Jobs =
[a] In the forum thread about decaf beans, what does SDM say Black Cat's Colombian Tolima Sugarcane Decaf tastes of?
[b] Write the next part of the forum thread about decaf beans, picking up after its final sentence.

Article =
Start

# Decaf Beans



## Mm391 (Apr 19, 2020)

Hi everyone,

I am trying to cut down on my caffeine consumption, but can't give up coffee. I was wondering if anyone could recommend varieties of decaf beans, brands or roasters based on my taste preferences?

I like clean, fruity, zesty tangy coffee style coffee but am not sure which rosters or brands offer this taste profile in a decaf bean.

Any recommendations would be really appreciated.

Thanks

Matt


----------



## SDM (Apr 1, 2020)

Black Cat's Colombian Tolima Sugarcane Decaf should fit the bill. Tastes of clementine and apple.

They are doing a 15% discount for forum users until the end of July with the code *CFUK15.*


----------



## Power Freak (Dec 14, 2018)

Decaf is a strange one, over the past 2 years I've been trying to understand it (before then I never had it). The decaf process does seem to change the flavour profile quite a bit and most of the time you can "taste" the decaf - I'd describe it as being a bit hollow or artificial but it's hard to put into words. You'll likely find it hard to get really light clean profiles (at least I have). I've also found that clean lighter taste notes are more suspect to the hollow decaf-y quality and most of the ones I've liked have been heavier.

I've also noticed that a roasters decaf offerings are often completely unrelated to their caffeinated offerings, the roasters that offer the lightest nordic roasts can still offer really dense heavy old fashioned Italian style decaf roasts.

My recommendation would be to experiment. The best 2 decafs I had in the past year or so have been: Solberg and Hansen Tarquai (Norway) and Mok Ethiopia/Honduras decaf (Belgium). They're both a bit of a pain to get in the UK though.

Some UK roasters I've enjoyed lately have been: Red Bank Seasonal Decaf, Scarlett De Beauviour, Volcano Peru. I also find that Foundry tends to be a good decaf bet (but not had their current one). I'm currently drinking the decaf by Plot - it's got a hoppy beer like quality to it which I quite like. It's certainly something a bit different.

End

Data block =
Start

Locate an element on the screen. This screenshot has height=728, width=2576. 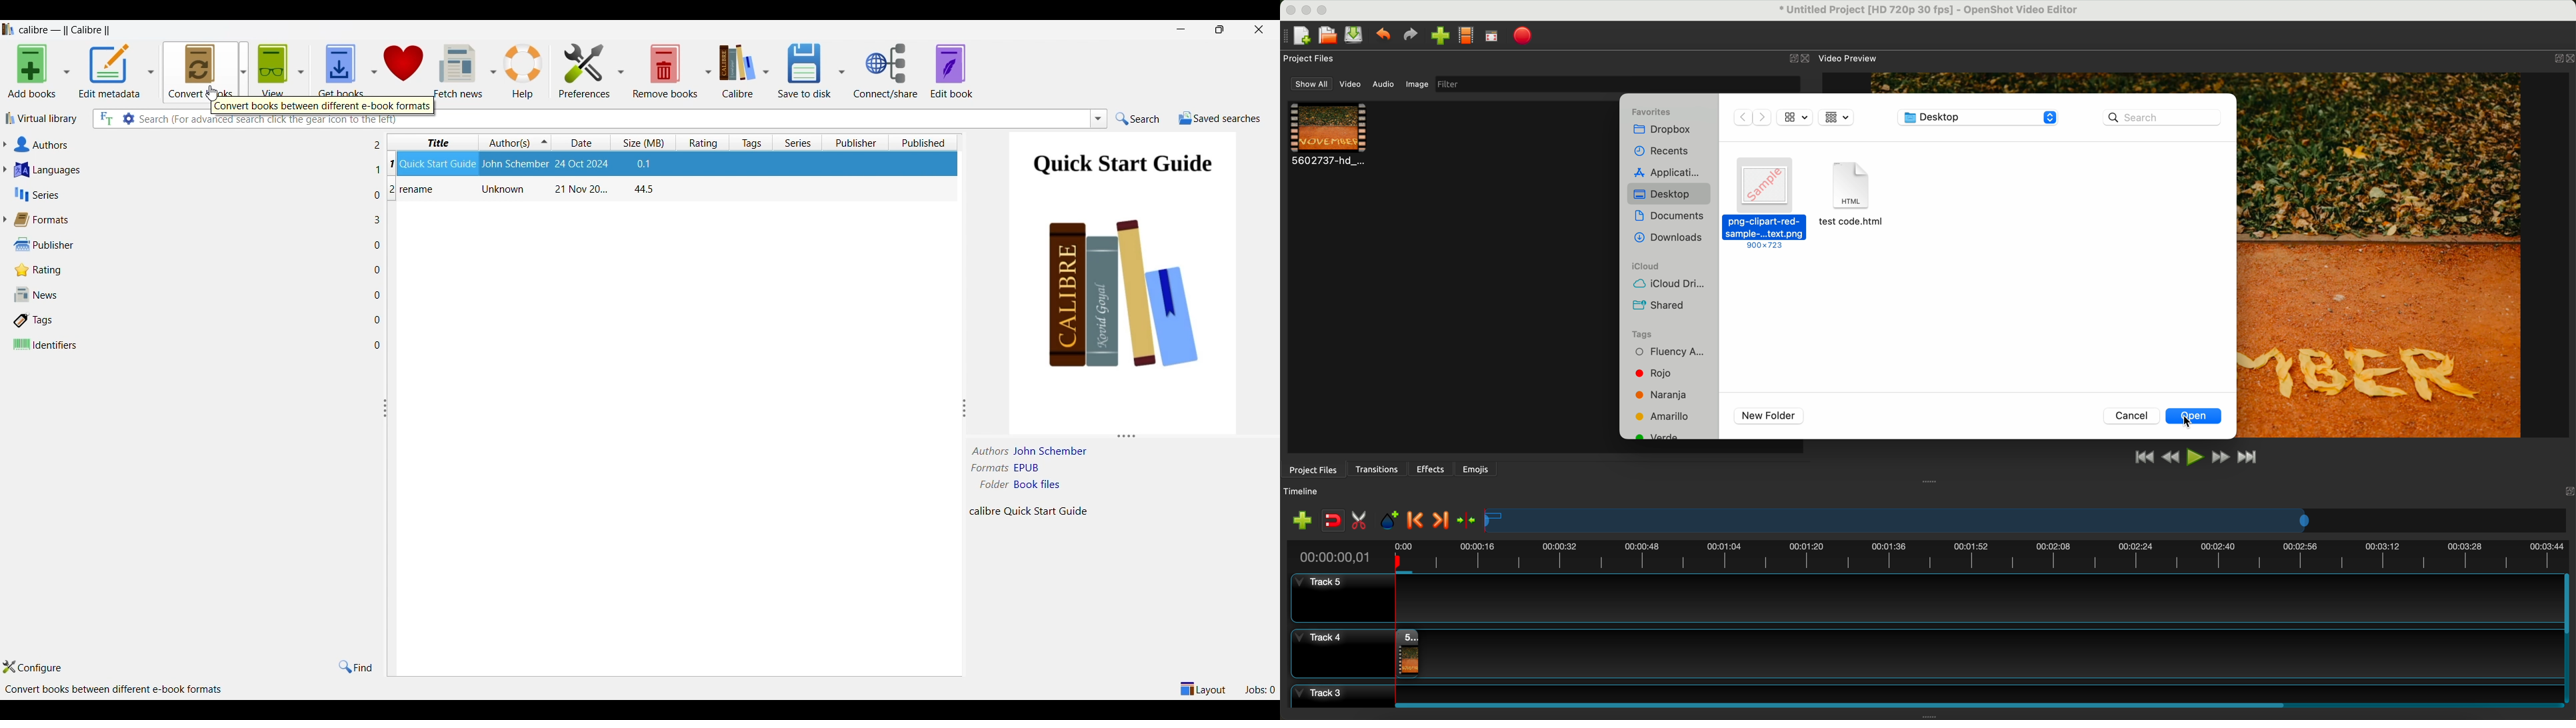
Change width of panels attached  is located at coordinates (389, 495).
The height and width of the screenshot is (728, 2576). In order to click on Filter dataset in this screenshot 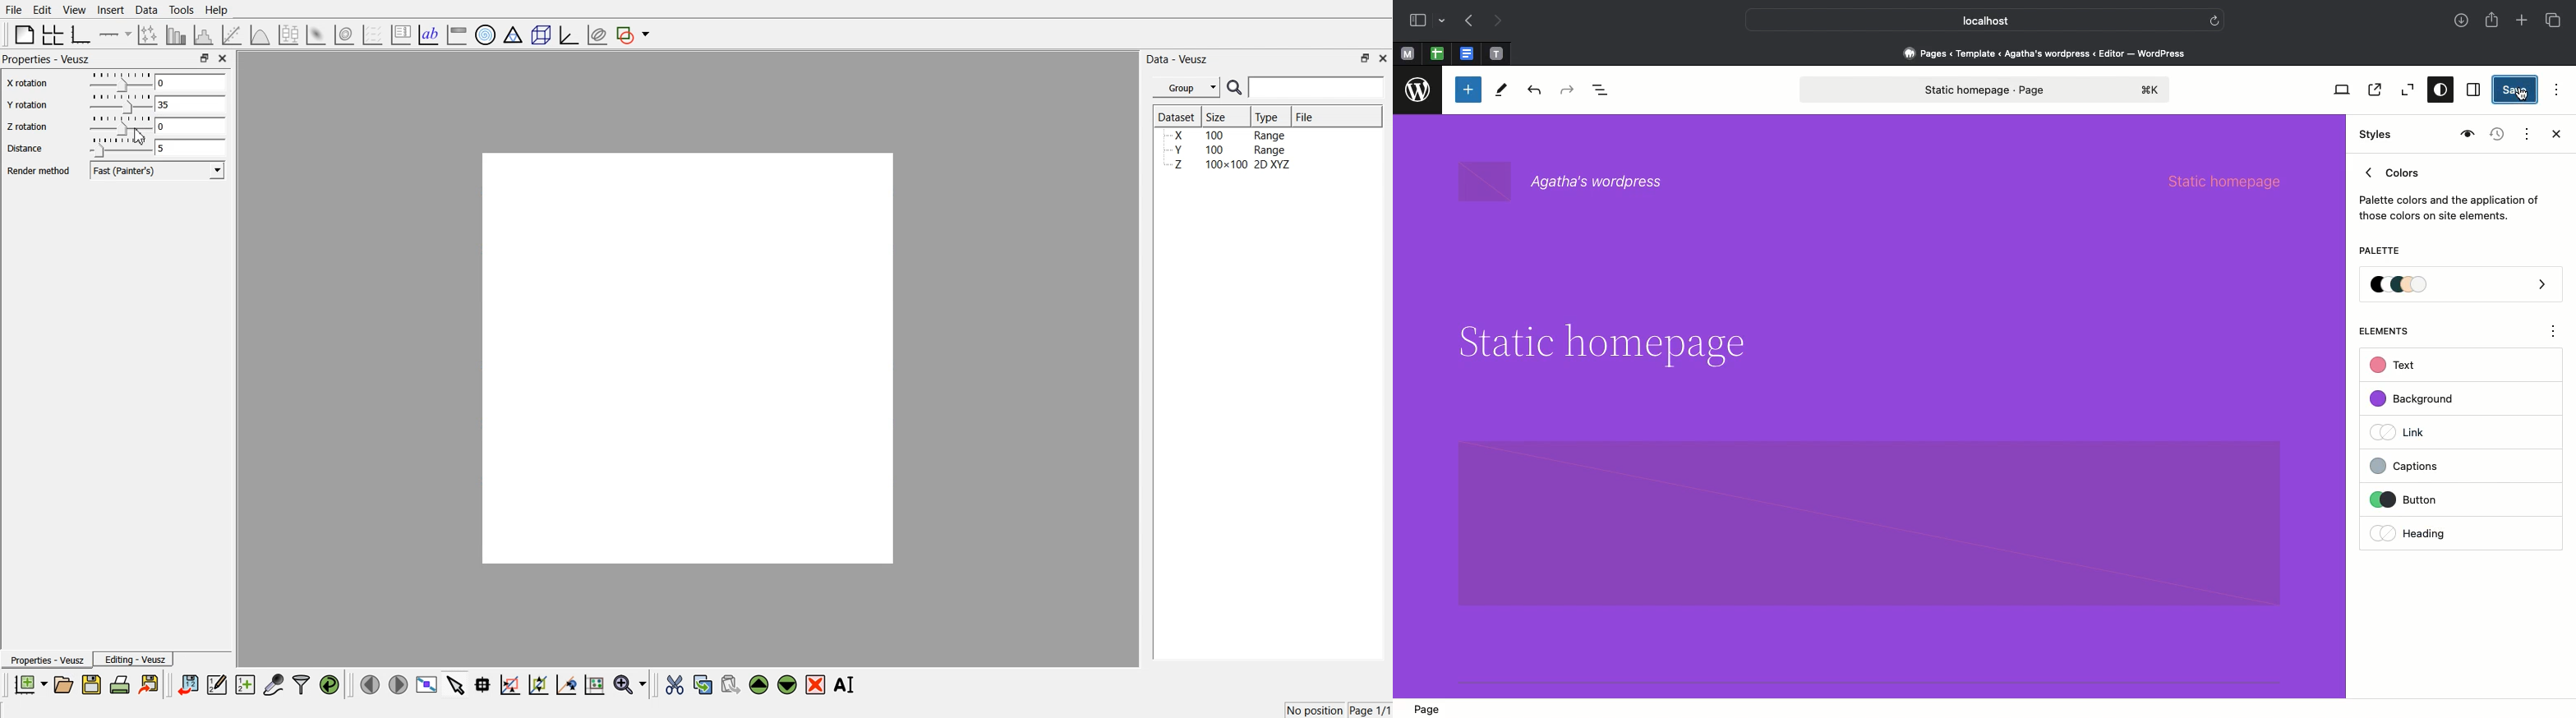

End

Results =
[a] Clementine and apple.

[b]
----------



## nufc1 (May 11, 2015)

I'd say this is the decaf I've had recently with the most acidity. Fairly light roast for a decaf too

https://jamesgourmetcoffee.com/product/decaffeinated-colombian-el-carmen-250g/

I agree about usually being able to taste the 'decaff-ness' but it wasn't obvious at all in the James Gourmet beans I've linked above


----------



## Stu Beck (May 31, 2020)

nufc1 said:


> I'd say this is the decaf I've had recently with the most acidity. Fairly light roast for a decaf too
> 
> https://jamesgourmetcoffee.com/product/decaffeinated-colombian-el-carmen-250g/
> 
> I agree about usually being able to taste the 'decaff-ness' but it wasn't obvious at all in the James Gourmet beans I've linked above


 Glad you recommend these - I've recently ordered a bag...and a bunch of other beans that sound awesome!

James Gourmet seems very reasonably priced, even when factoring in the many discount codes being offered right now.


----------



## Mm391 (Apr 19, 2020)

I've ordered a bag of each and will let people know my thoughts. Thanks for the suggestions so far.


----------



## TomHughes (Dec 16, 2019)

Stu Beck said:


> Glad you recommend these - I've recently ordered a bag...and a bunch of other beans that sound awesome!
> 
> James Gourmet seems very reasonably priced, even when factoring in the many discount codes being offered right now.


 Mega nice people too and very very passionate about coffee roasting!


----------



## Akp (May 2, 2020)

Just put an order for james gourmet decaf beans. I live in hope that they are tasty.

Last time I tried a decaf was the one from Rave and I was very disappointed. Nothing on rave but I just couldn't get past the empty feeling when drinking it.

Sent from my iPhone using Tapatalk


----------



## Stu Beck (May 31, 2020)

El Carmen 🇨🇴 from James Gourmet is impressive! Although I can't compare against other decaf beans, I reckon it stands up well against regular beans with a lovely rich fruity flavour in the cup from an aeropress brew. I found it quite light bodied, which is seems slightly at odds with the punchy flavour profile? Not sure if that's my tasting inexperience or the general nature of decaf, but whatever, it tastes good ☕

I'm pleased I tried this one, interested to hear your opinions @Mm391 and @Akp 👍


----------



## Mm391 (Apr 19, 2020)

@Stu Beck my El Carmen arrived the other day and yet to crack open the bag.

What was your, grind size, amount of coffee and brewing method? Be interested to try the same to compare.


----------



## Stu Beck (May 31, 2020)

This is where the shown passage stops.